Imagina una escena como sacada de un sueño extraño: tu hija adolescente desaparece entre las luces confusas de las calles de Madrid, acompañada de amigos cuyas caras se desdibujan y mezclan con el murmullo de la ciudad antigua. Como madre o padre inquieto, tomas el móvil y marcas su número, esperando que la voz de tu hija, quizá llamada Marisol o Inés, te tranquilice al otro lado de la línea. Una respuesta turbia, quizá un sí, mamá, todo bien, se desliza por el teléfono como el humo de un cigarrillo, pero no disipa la niebla de tu preocupación. El sí resbala, igual que el vino tinto derramado sobre un mantel en una terraza calurosa, y sospechas, quizá con el presentimiento vago de los sueños, că a probado por primera vez la cerveza, o algo más fuerte y turbio.
Un cura de barrio, llamado Don Bernardo Gutiérrez, era perfectamente consciente de este misterio brumoso que envuelve a los adolescentes españoles, y no quería que su hijo pequeño, Mateo, acabara atrapado en esa tela de araña de presiones y silencios. Hijo también de cura, Don Bernardo sabía cuán pegajosa podía tornarse la relación con el grupo de amigos, incluso si confiaba en Mateo; quería que su hijo supiera que podía sostenerle la mirada y apoyarse en él cuando el mundo de los adolescentes se volvía un laberinto sin salida. Así que el padre tejió una contraseña secreta, un simple mensaje codificado, que sirviera como salvavidas, un S.O.S. discreto y silencioso. Con aquel sistema, Mateo jamás tendría que romper el espejo de la apariencia frente a sus compañeros, como tanto temen los jóvenes en España.
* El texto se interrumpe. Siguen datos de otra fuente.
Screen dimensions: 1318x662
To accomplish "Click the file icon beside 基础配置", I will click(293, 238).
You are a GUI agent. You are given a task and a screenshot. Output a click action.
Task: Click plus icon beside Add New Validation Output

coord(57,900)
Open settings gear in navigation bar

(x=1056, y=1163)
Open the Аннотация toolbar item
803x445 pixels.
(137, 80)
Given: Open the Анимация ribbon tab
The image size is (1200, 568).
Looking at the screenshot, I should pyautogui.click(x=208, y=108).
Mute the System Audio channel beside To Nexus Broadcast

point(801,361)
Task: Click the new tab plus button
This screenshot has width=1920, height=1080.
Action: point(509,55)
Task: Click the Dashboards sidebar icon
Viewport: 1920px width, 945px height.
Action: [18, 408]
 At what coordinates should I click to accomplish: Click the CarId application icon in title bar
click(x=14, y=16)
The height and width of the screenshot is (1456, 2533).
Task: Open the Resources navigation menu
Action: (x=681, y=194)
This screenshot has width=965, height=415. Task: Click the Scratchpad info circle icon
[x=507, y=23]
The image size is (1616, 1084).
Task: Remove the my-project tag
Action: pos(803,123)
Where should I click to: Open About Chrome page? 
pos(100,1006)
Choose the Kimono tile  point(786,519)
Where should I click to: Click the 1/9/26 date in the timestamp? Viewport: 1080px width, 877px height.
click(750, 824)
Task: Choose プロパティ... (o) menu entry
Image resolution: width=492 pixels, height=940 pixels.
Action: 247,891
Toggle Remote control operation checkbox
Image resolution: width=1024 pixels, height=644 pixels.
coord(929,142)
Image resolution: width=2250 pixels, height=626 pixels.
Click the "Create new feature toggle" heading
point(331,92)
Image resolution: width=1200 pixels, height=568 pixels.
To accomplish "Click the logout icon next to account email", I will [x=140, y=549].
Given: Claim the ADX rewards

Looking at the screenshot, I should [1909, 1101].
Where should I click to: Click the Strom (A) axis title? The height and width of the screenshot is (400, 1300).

La idea se le materializó a Don Bernardo una tarde, después de recorrer salas de terapia llenas de ecos y suspiros juveniles. Solía preguntar a los chicos: ¿Cuántos de vosotros os habéis visto haciendo algo que os incomodaba, que os daba miedo o vergüenza, que os hacía sentir fuera de lugar, todo por no parecer el raro del grupo y sin saber cómo escapar? Las manos se alzaban, como olivos sacudidos por el viento de Castilla.
Más tarde, Don Bernardo escribió con tinta azul:
Una noche, Mateo iba a una fiesta cerca de la Puerta del Sol. Le pedí que, si en algún momento las cosas tomaban un giro extraño o sentía un nudo en la tripa, me o nos enviara a cualquier miembro de la familia (a mí, a su madre, a su hermana mayor Carmen) un mensaje con la letra X. Quien recibiera el mensaje debía marcarle al móvil de Mateo en apenas unos minutos. Y durante esa conversación, el teatro sería el siguiente:
¿Diga? Mateo, ha pasado algo y tengo que ir a por ti ahora mismo. ¿Pero qué ocurre? Te lo contaré luego, prepárate. Llego en cinco minutos.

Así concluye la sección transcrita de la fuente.